**Exercise prompt**
Repeat exactly the line that contains "The image size" and every line after it, down to the last line of the entries below. Do not include pictures.

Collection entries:
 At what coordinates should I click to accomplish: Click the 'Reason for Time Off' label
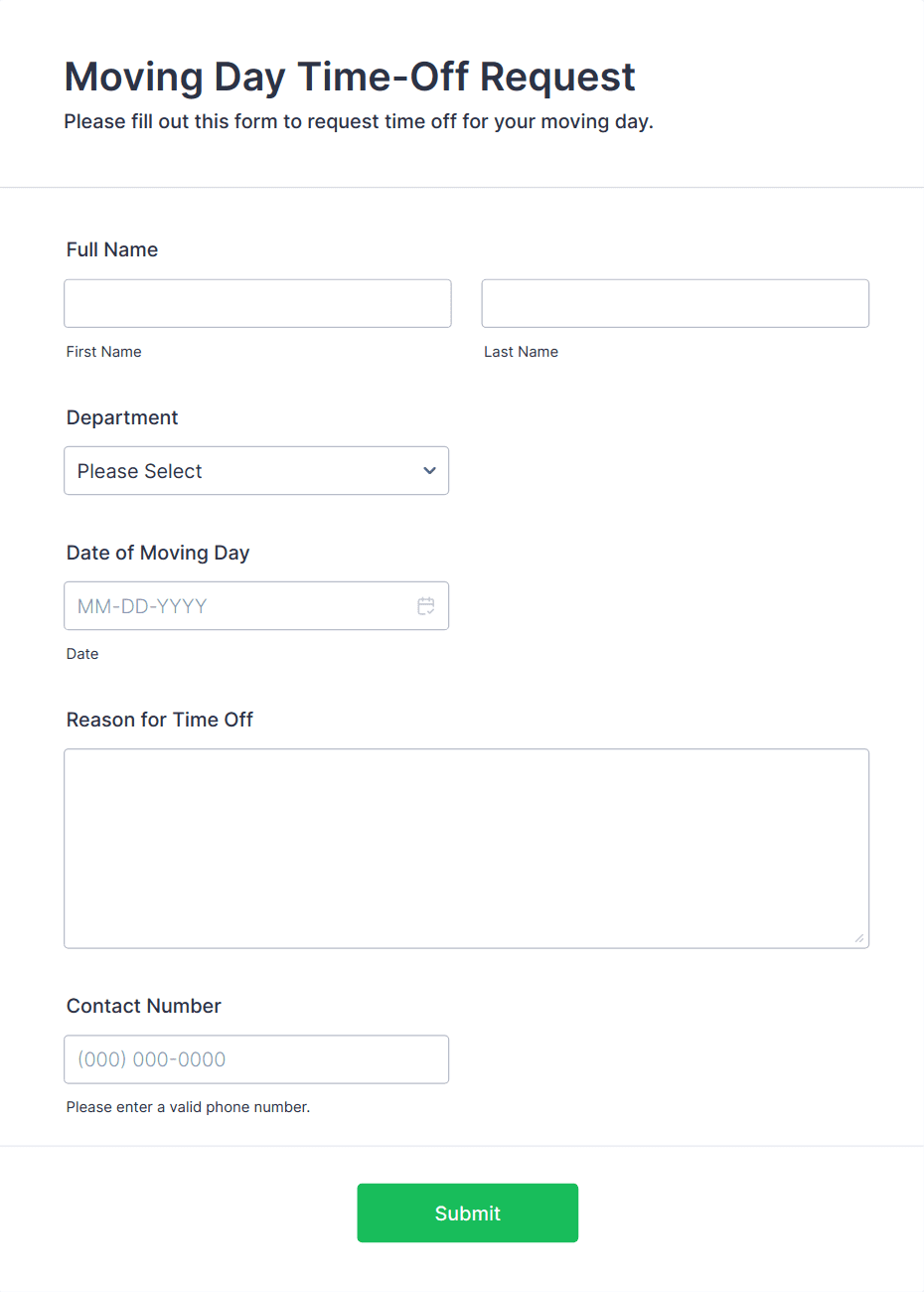click(160, 720)
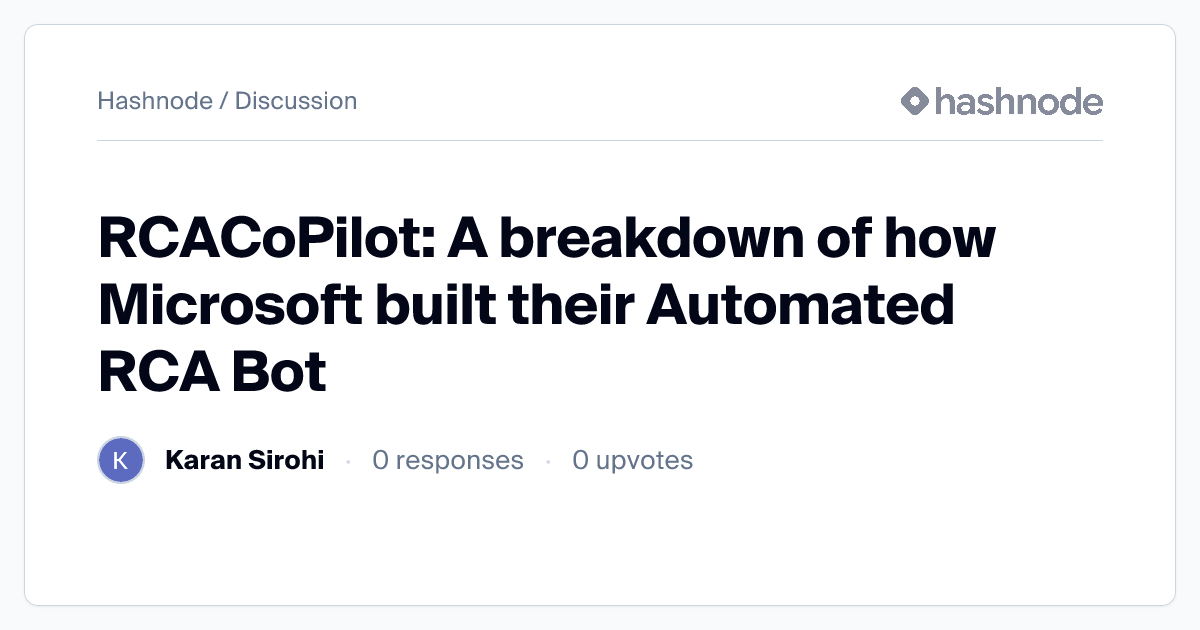Click the word Automated in the headline
The width and height of the screenshot is (1200, 630).
799,306
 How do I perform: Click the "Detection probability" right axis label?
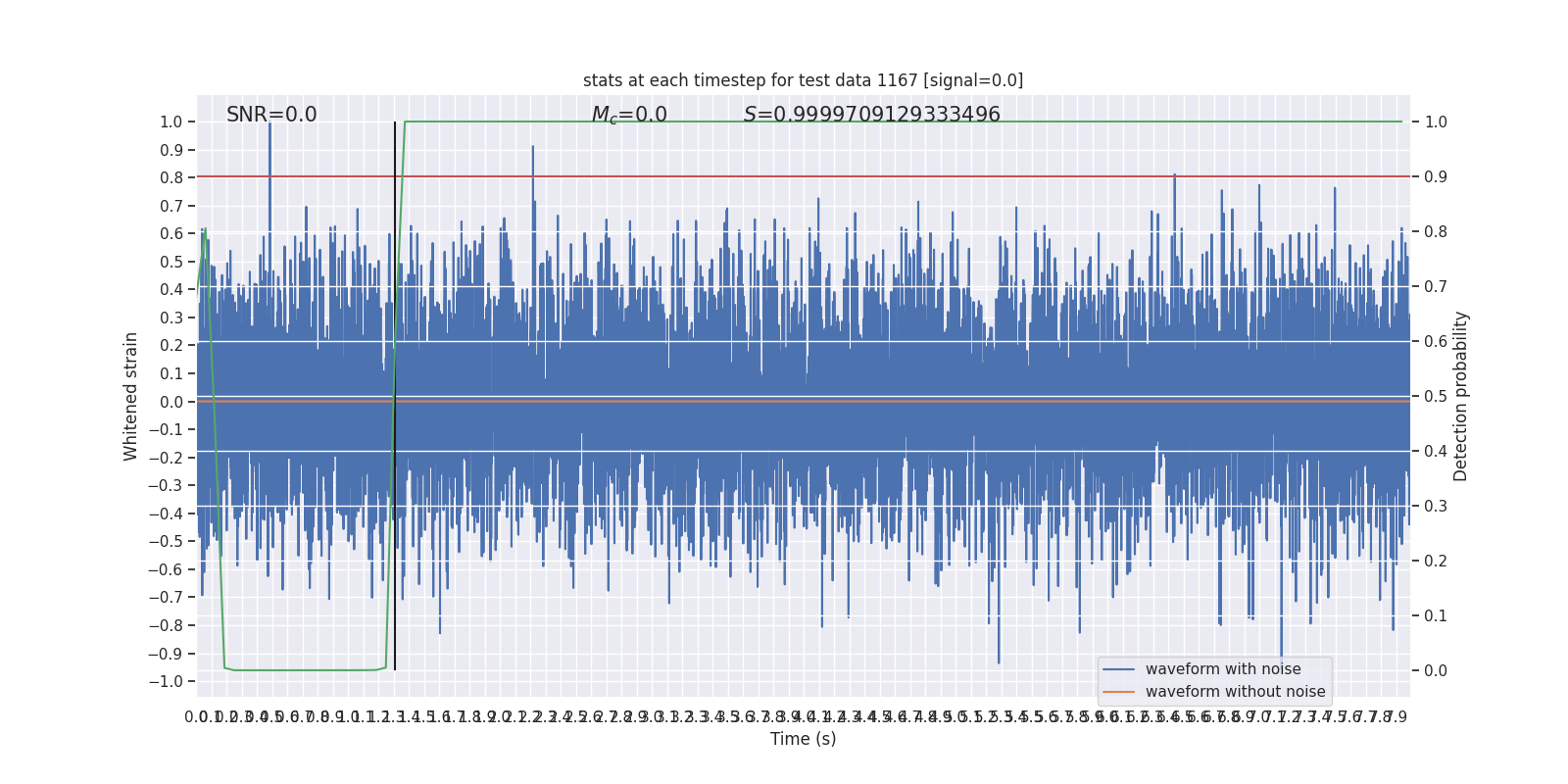tap(1461, 396)
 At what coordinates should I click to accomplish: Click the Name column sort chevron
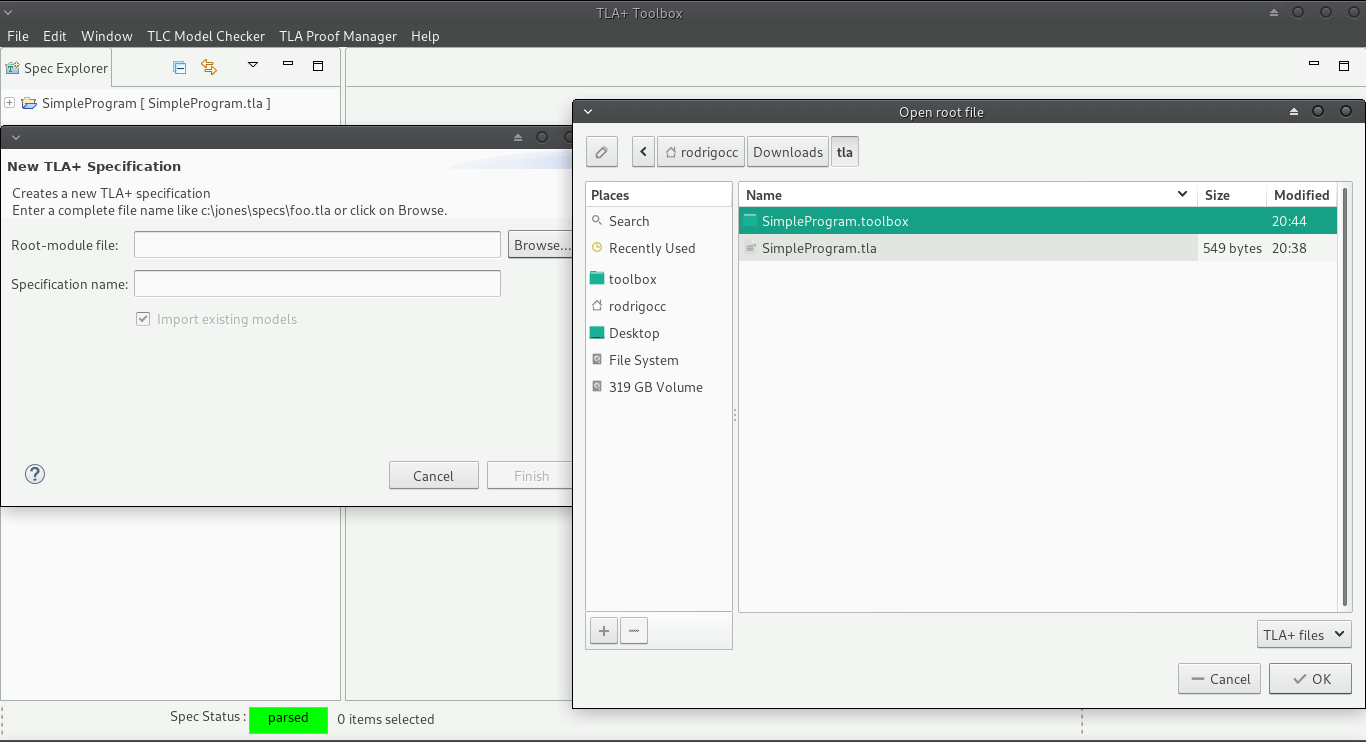1182,194
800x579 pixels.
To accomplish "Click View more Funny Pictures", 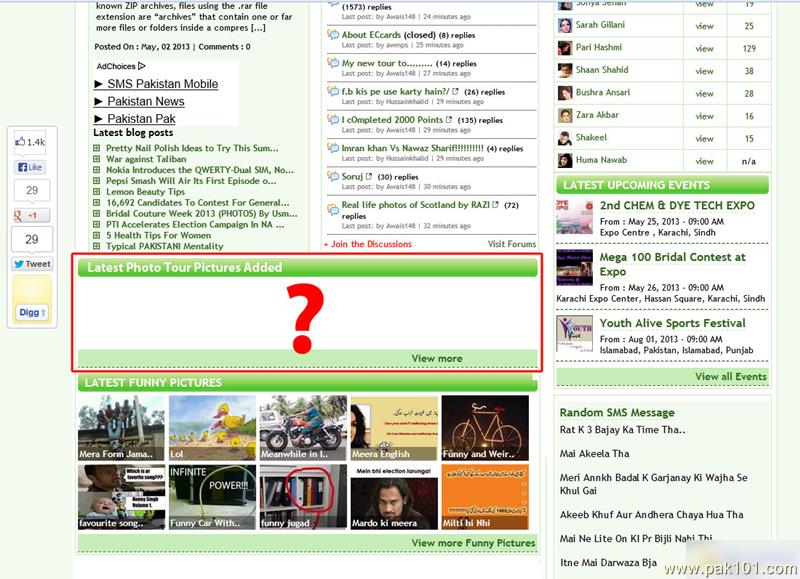I will click(x=473, y=543).
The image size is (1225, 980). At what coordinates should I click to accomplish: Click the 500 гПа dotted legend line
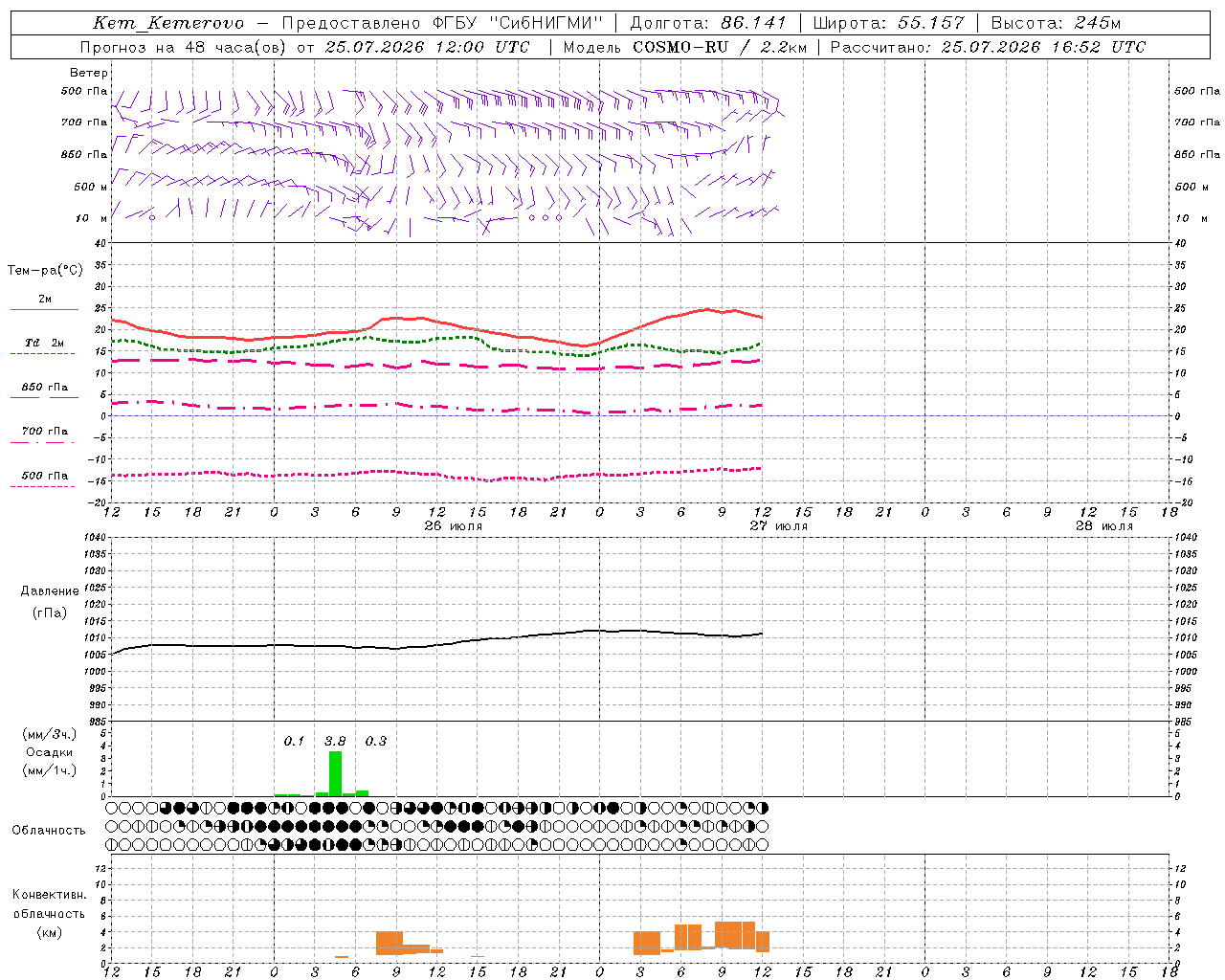42,486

**Completed task**
The image size is (1225, 980). At what coordinates should I click to accomplish: Click the 500 гПа dotted legend line
42,486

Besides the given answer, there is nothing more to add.